==== Data shown
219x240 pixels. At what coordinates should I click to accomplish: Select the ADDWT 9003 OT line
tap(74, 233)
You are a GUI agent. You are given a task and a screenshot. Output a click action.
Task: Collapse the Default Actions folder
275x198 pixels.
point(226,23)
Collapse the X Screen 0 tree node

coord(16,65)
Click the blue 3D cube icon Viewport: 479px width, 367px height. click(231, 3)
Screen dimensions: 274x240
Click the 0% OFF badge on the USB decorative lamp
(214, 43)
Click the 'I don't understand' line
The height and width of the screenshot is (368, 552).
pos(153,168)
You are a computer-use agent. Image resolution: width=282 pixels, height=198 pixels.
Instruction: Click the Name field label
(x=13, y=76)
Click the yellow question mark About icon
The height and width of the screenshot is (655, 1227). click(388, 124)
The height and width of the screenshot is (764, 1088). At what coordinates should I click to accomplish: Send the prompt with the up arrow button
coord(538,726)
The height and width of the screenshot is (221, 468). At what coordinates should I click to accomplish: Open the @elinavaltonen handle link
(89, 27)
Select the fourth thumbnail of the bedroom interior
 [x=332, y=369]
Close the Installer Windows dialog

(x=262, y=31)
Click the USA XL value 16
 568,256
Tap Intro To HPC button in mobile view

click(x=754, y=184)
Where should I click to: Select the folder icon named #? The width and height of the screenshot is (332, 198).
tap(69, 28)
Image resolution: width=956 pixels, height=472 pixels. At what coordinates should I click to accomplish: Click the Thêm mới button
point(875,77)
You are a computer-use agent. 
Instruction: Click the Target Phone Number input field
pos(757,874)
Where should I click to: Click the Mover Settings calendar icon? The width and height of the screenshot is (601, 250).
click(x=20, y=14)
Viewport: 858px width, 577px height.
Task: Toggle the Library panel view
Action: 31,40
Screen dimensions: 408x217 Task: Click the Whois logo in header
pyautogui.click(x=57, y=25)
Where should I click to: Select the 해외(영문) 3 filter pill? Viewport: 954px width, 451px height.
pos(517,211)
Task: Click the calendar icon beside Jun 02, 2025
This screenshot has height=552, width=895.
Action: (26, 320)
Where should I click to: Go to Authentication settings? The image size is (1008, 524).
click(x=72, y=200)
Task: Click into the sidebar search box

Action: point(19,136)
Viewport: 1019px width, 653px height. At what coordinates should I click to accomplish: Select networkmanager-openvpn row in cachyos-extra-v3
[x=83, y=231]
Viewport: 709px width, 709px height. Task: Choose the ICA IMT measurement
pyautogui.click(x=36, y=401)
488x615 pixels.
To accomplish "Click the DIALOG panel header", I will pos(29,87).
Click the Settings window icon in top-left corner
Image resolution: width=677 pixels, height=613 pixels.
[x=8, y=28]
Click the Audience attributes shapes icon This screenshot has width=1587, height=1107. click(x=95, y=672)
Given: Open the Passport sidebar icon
========
• _Requirement_: Return all lines from the material that contain "agent".

• _Response box_:
You are a GUI agent. You are given a task and a screenshot. Output a click action.
You are a computer-use agent. Image resolution: width=282 pixels, height=198 pixels.
You are a computer-use agent. 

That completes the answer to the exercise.